▶ What you have to do: Reproduce all of the entries below exactly, without images.

▶ Data for this exercise:

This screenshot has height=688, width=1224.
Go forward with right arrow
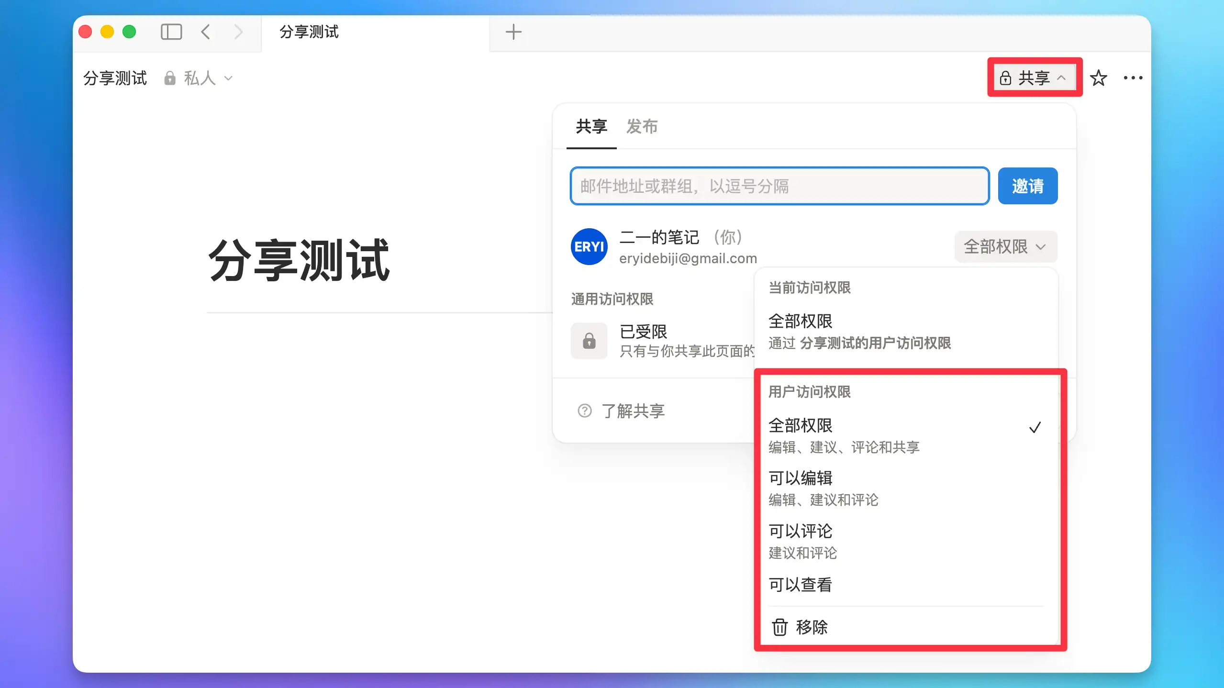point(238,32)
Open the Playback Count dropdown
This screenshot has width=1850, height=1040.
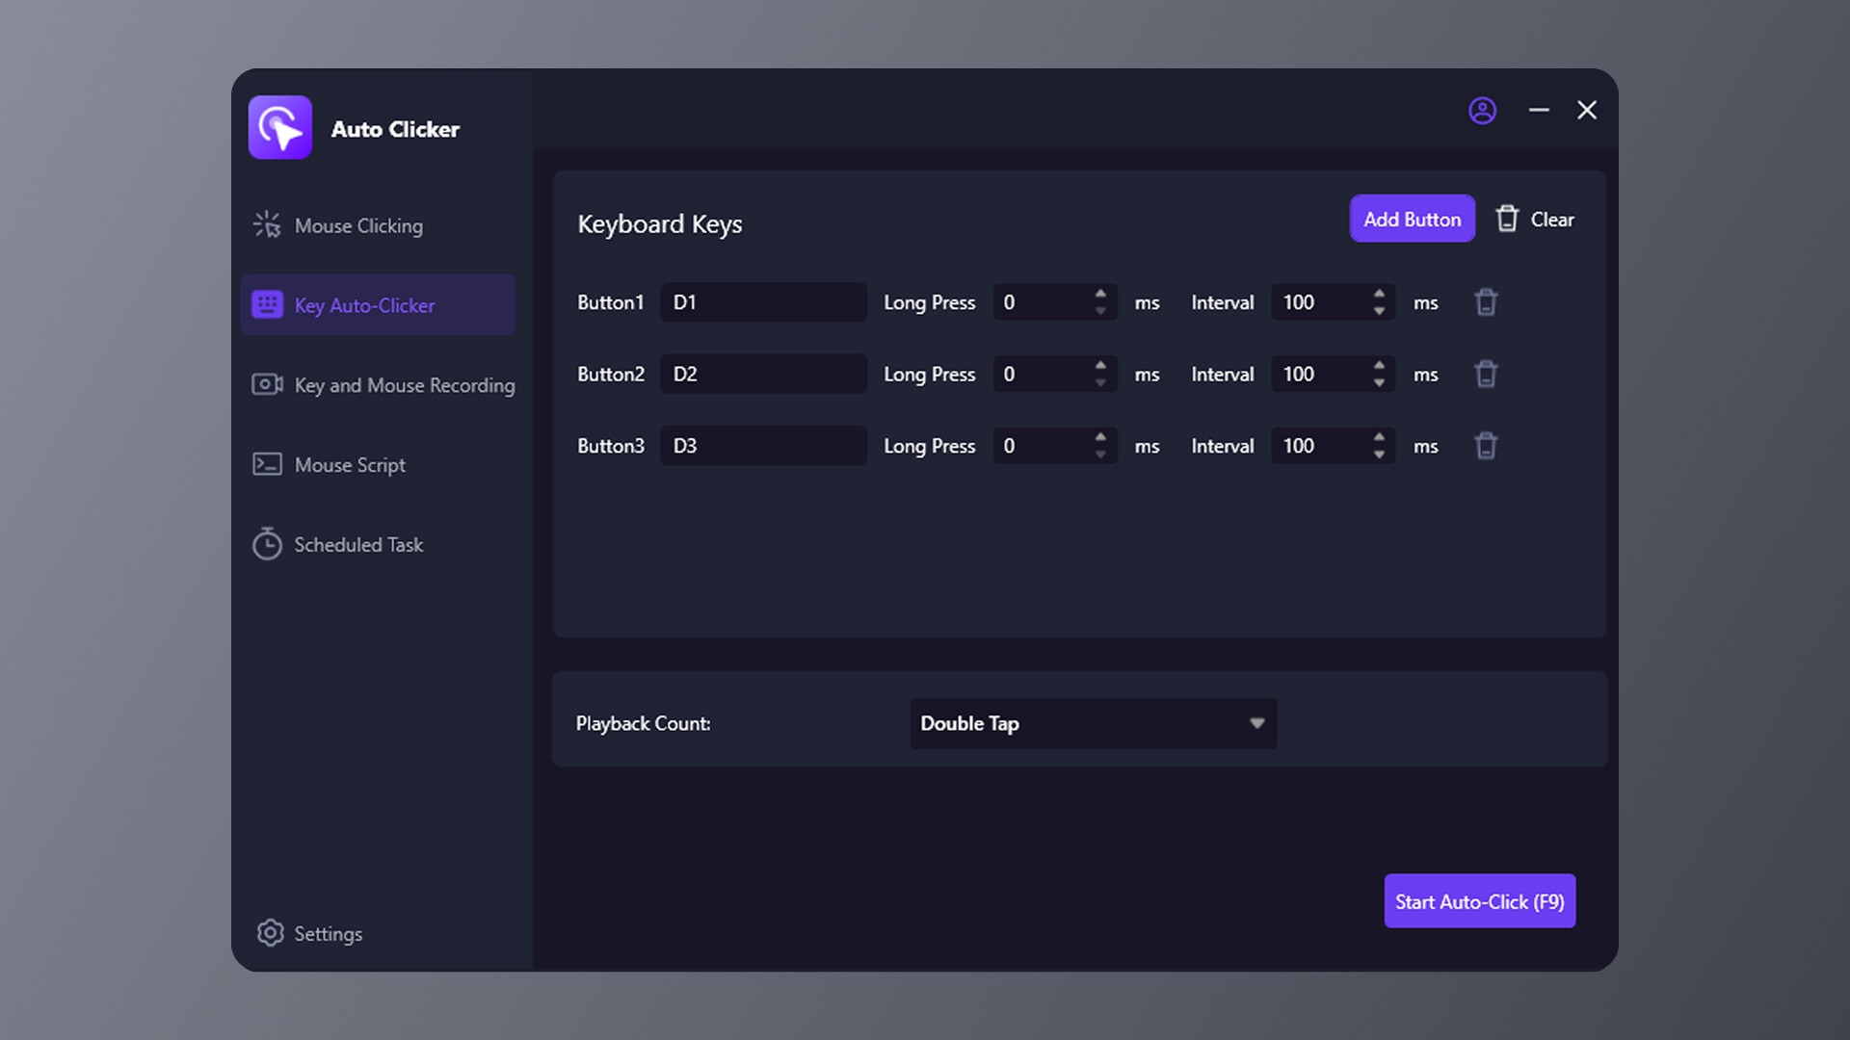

▶ Solution below:
This screenshot has height=688, width=1224.
Go forward with right arrow
point(238,32)
Open the Playback Count dropdown
This screenshot has width=1850, height=1040.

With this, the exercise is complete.